The whole passage shook as the light hit the heart, the ground convulsing beneath her. Elia felt herself rapidly losing her strength with the light’s burn.
But she saw that the light wasn’t just focused on the heart, it was blasting everywhere. She let go of Serida’s hand to adjust the shutter and felt herself rapidly weaken. She snuffed the light immediately so she wouldn’t pass out.
“It’s amazing how much easier this is when I’m touching you,” Elia said. She couldn’t hear her own words, but speaking them steadied her hands as she adjusted the shutter, tightening it so that all the light would be focused forward as tightly as possible. Elia looked over her shoulder and saw Serida nod at her. They clasped hands.
Elia willed the lantern as bright as it would go. The heart spasmed and the floor started bucking beneath them. But it wasn’t enough. The dark heart was still beating, powering the beast with its shadow magic.
She tried to get the lantern to burn brighter, but felt that there was nowhere to pull the energy from. Already, she could feel herself start to burn out as the energy from Serida mixed with her own energy and coursed through her.
And then, she felt something on her calf. Looking down, Cassivar’s hand grasped her ankle.
Suddenly, she felt an extra source of energy that she could draw on.
So she did. The lantern got even brighter still.
The heart started to smoke.
She had to squint against the brightness of the light.
Elia felt her strength rapidly draining. And just then the air picked up. The epiglottis must be open, she thought. They would be sneezed out and the mission would be over, if she didn’t run out of energy first. This was it.
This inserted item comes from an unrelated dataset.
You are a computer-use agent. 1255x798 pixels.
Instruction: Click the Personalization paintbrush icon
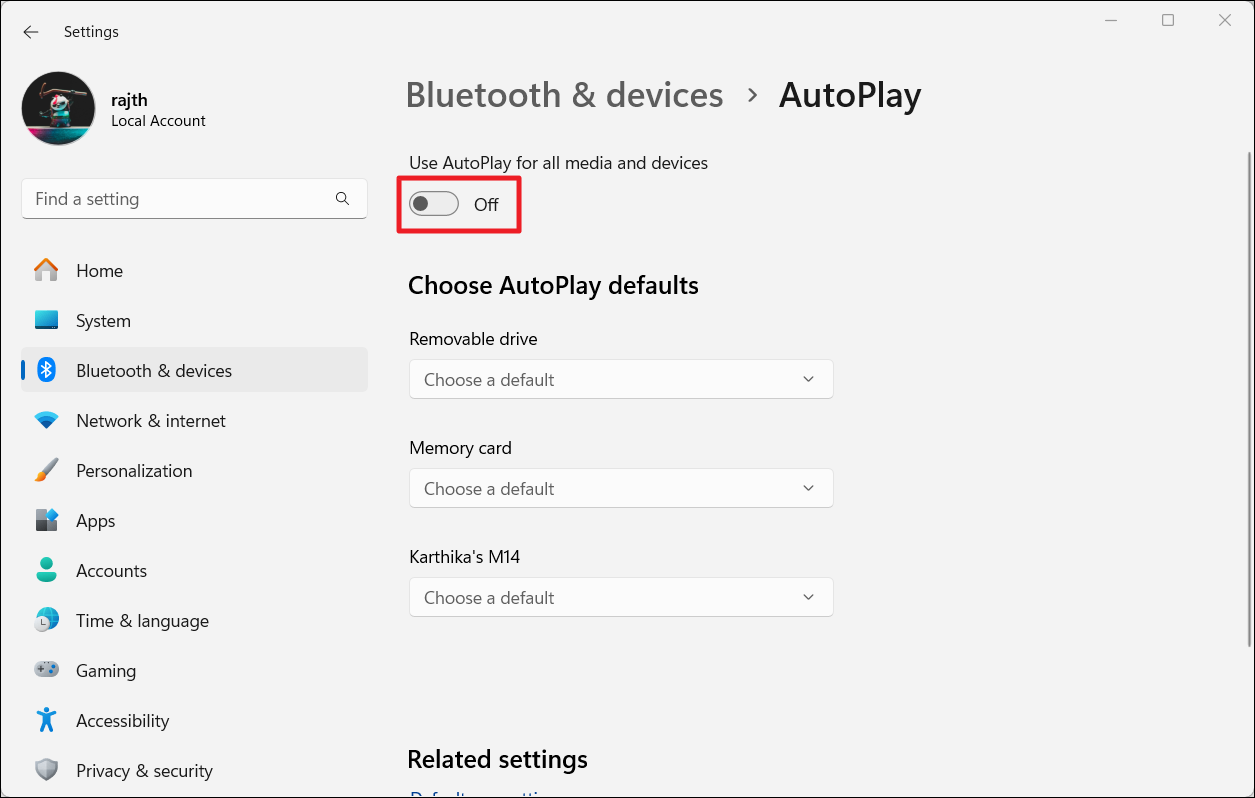click(46, 470)

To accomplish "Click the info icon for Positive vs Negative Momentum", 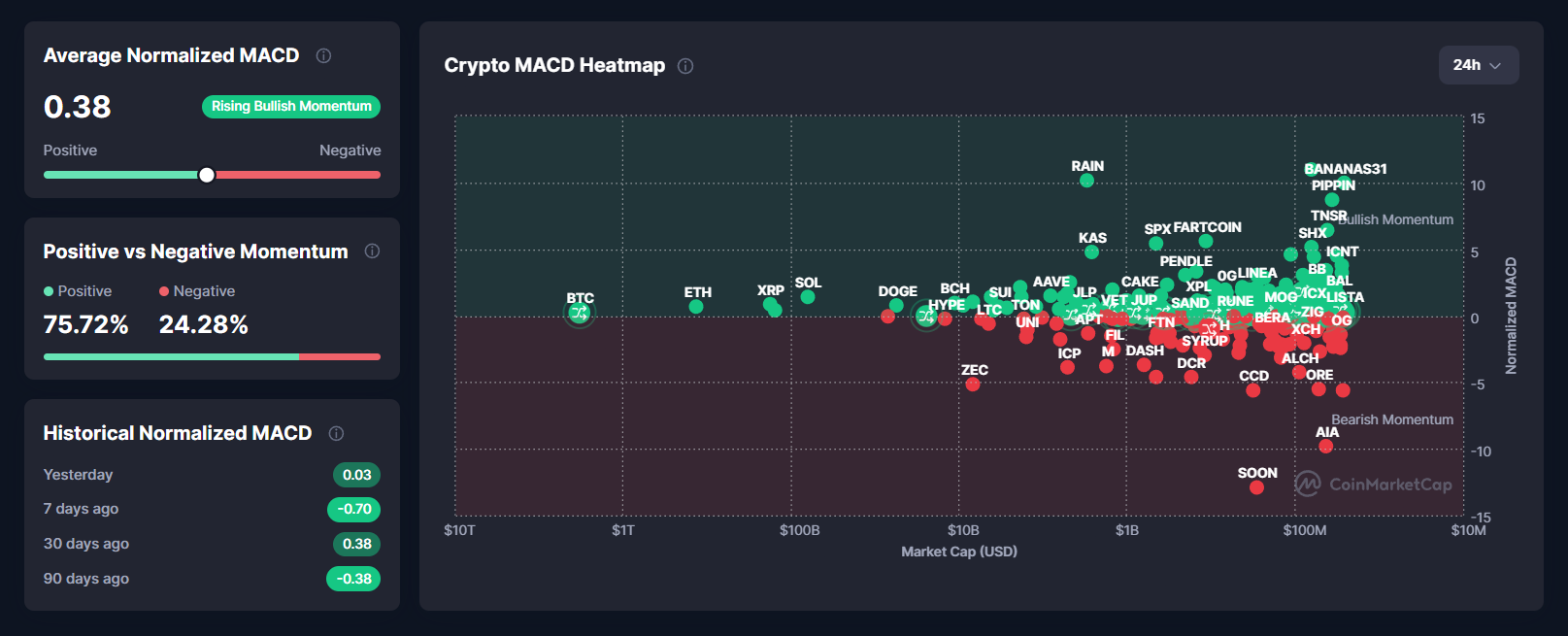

But … there was one last option. She could feel a last well of strength in each of them, the strength holding them together. The strength that made them who they were — Serida and Cassivar, Stormcast Eternals.
“Sorry my friends,” she whispered.
And with her will, she reached into Cassivar and Serida, drawing all of their life force into her, every drop that they had. Images flashed in her mind. Cassivar silent at a forge, pounding life into metal. Serida laughing with children in front of a blood-red lake.
She felt, rather than heard, them scream.
Then she fed all of their life into the lantern along with all of her own. Fuel for one last strike against the enemies of order.
The lantern blazed so brilliantly that her whole world became white.
The last thing she saw before she lost her vision was the dark pulsing heart disintegrate in the massive blast.
She felt rather than saw two lightning bolts next to her shoot up into the sky.
And then, her world shattered — into pain and fury.